Given problem »
Switch "Expand" to "Open" in the part that opens with the line containing "Expand the 东方智慧2024实际数(14) task row" and closes with the line containing "pyautogui.click(x=383, y=315)", then give those lines again with nothing else altered.

Raw records »
-- Start --

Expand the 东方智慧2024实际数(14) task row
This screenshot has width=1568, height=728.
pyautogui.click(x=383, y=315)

-- End --
-- Start --

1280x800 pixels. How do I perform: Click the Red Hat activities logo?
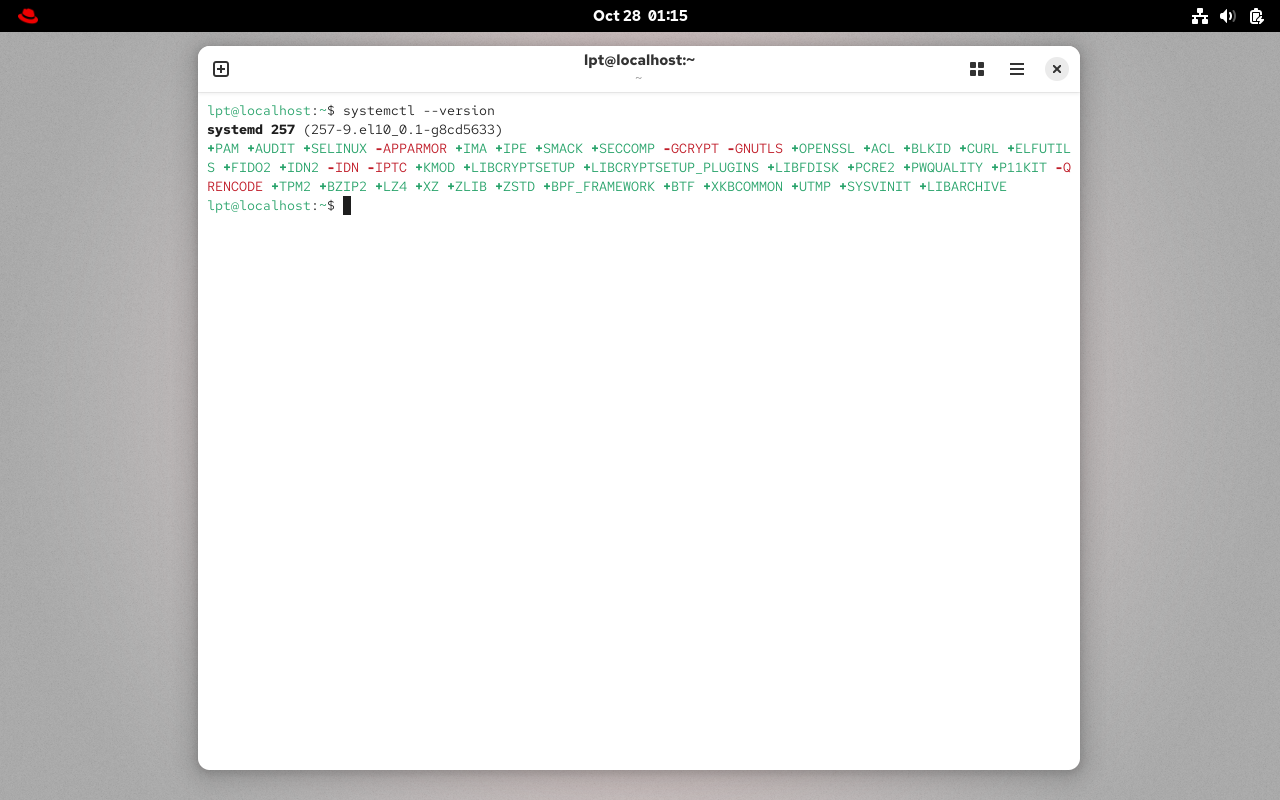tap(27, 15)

-- End --

Response for this exercise »
Open the 东方智慧2024实际数(14) task row
This screenshot has width=1568, height=728.
pyautogui.click(x=383, y=315)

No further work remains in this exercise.